Muggies are Back
The sticky, thick, soupy weather has served to help make this a most miserable day.
The teachers are nasty, the kids are whiny and the administrators are invisible. Although the part about the administrators is not due to the weather. They are always invisible.
And generally useless.
Because I have to work with a number of different teachers during the day, I have to be adaptable, flexible and easy going.
Which is fine to a point, then I need to punch someone.
No sign of the humidity breaking before the weekend.
Icky. As far as I’m concerned, if I’m in school it needs to be fall.
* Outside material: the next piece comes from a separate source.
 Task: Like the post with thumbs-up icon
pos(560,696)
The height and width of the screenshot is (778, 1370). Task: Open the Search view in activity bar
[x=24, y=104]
I am also dealing with teachers who are teaching kids wrong information. I can’t just let it slide if I’m there and witnessing it, but I also can’t make the teacher look like an idiot in front of the kids. I hate it when this happens, and with one teacher it happens frequently.
I am a strong believer in developing cultural literacy in kids, as well as making sure that they understand nuances or obscure terms that come up as we read. I've worked with this teacher for the last several years and have discovered that he's not too well rounded, or bright. We were reading The Cricket in Tomes Square the other day. There was a passage in the book where the cricket, mouse and cat are looking at a "longhair music magazine". We asked the kids what that meant, and he started giving hints about the book having been written in the 70's and was trying to get them to answer "hippies". Fortunately I got to him before he continued too far in that direction.
This can be awkward.
He's the same one who told the kids last year that alliteration has to do with words like "buzz" and "pop".
This is one of the small things that can drive me over the edge.
I told Michael about it and he said he admires the tact that I use to handle the teacher and the situation. I’m glad he thinks so, but if he were to ever be in my office when I start venting he’d be shocked.
Actually he’d laugh at me.

I heard form Michael twice today. Small pleasures take me a long way.
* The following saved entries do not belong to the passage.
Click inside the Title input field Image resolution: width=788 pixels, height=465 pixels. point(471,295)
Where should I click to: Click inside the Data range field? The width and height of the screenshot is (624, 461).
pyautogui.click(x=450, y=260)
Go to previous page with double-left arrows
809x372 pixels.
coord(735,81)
I went back to chorus tonight, and was warmly greeted by many. It was nice to see some of these people, but I have to say that I didn’t miss it all that much.
Shouldn’t I feel more passionate about this? Shouldn’t I have missed it more? Shouldn’t it make a difference to me if I go or not?
And if I don’t feel those things, why don’t I? What’s missing there? Why isn’t it fulfilling?

Day one of the diet was a success. I totally followed my plan, didn’t cheat once, and drank close to a gallon of water.
So one day down, and countless more to go, but I’m taking this one day at a time.

I’m really really tired now, so I’m cutting this short so I can get some sleep. I think Tuesdays might be like that for me now.